President Obama's recent declaration in support of so-called same-sex marriage have unleashed a new attack wave of agitation and propaganda in favor of the same, fueled by the usual logical fallacies and fed by distortions, lies, and character assassination.
One of the tendrils of this attack wave targets African-American church pastors as "hypocritical" for their opposition to SSM. The coordinated talking point is as follows: Black pastors are hypocritical for not recognizing SSM as a civil right issue. In fact, black pastors are enforcing a new "Jim Crow" separation based on sexual preference. What's worse, by acting like Jim Crow against SMM African-American church pastors are becoming what they most fear: intolerant bigots, fundamentalists and right-wingers. Therefore, black pastors are hypocritical.
The fallacy is one of faulty comparison: the alleged civil right to SSM cannot be compared to the civil right for racial equality and equal opportunity to all. Such rights are predicated on the existence and defense of a defined human nature, endowed with specific origins, means, and ends that in turn define the right means and the right ends to achieve natural, and supernatural happiness. SSM does not fall into this set and to the measure that it has been defined as a "civil right", it has been done at the expense of the definition of human nature, or its abolition altogether.
Furthermore, homosexuals were not brought from Africa in chains, maltreated, famished, and then coerced by force into becoming the chattel property of landed gentry solely because of the color of the skin. To equate the black civil rights struggle with the pursuit of SSM offends many of these pastors, as it does me, for to do equate is an ugly obscenity.
Government has NO POWER to redefine marriage over and against the meaning it has had for 5,000 years of recorded history, and possibly before that. As Professor Robert P. George states in a very good essay,
...marriage is the conjugal union of husband and wife united in a form of relationship—a comprehensive sharing of life at every level, including the bodily-biological level—that is in principle apt for, and would naturally be fulfilled by, procreation and the rearing of children.
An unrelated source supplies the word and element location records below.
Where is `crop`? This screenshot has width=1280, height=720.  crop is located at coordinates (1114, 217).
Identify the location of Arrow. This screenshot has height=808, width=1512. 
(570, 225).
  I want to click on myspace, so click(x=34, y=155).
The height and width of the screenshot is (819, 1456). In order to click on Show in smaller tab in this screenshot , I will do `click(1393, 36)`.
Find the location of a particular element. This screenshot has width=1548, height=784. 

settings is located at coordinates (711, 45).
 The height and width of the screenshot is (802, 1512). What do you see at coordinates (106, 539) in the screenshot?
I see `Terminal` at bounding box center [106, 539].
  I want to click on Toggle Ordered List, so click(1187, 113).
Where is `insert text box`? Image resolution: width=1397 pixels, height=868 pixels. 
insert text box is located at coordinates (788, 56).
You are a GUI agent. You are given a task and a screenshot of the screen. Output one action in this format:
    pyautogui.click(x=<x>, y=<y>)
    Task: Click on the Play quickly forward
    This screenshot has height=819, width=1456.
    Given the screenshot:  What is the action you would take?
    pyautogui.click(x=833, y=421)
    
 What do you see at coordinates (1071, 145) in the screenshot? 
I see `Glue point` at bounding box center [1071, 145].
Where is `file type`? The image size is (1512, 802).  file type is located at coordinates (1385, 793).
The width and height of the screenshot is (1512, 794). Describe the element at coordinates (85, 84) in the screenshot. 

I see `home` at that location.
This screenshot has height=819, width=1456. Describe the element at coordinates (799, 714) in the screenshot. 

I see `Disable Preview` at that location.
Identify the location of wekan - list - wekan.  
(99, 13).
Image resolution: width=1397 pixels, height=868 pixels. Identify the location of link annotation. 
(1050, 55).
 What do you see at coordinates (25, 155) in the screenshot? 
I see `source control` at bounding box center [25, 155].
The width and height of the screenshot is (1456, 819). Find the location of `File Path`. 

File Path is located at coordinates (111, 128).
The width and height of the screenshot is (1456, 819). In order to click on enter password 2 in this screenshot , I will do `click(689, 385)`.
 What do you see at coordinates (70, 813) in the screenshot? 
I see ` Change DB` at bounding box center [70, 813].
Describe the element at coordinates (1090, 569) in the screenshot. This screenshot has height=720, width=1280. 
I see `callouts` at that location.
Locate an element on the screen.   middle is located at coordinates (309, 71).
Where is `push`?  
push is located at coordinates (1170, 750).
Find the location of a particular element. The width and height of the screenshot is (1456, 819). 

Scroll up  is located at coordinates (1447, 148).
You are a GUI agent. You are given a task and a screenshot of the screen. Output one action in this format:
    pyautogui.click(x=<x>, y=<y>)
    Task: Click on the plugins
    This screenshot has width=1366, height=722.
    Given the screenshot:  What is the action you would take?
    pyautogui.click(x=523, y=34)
This distinctive type of union is, and has always been understood to be, distinguishable from ordinary friendships and even from sexual-romantic domestic partnerships in its social function of binding men and women together in a way that, overall, best serves the interests of children who are born as a result of their sexual union, and serves society as a whole, which vitally depends on the marriage-based family for its stability. The conjugal conception of marriage is, to be sure, articulated in the scriptures of Judaism and Christianity as well as other faiths, but it was also articulated and defended by thinkers such as Plato and Plutarch in the ancient traditions of Greek and Roman thought with no reliance on the concept of divine revelation.
The agitation-propaganda machine is working overtime to confuse the American people about the true nature of marriage, and its foundation upon the Natural Moral Law. It has done a great job so far. Believers and non-believers of good will have the obligation to set the record straight, and to vote in defense of natural marriage.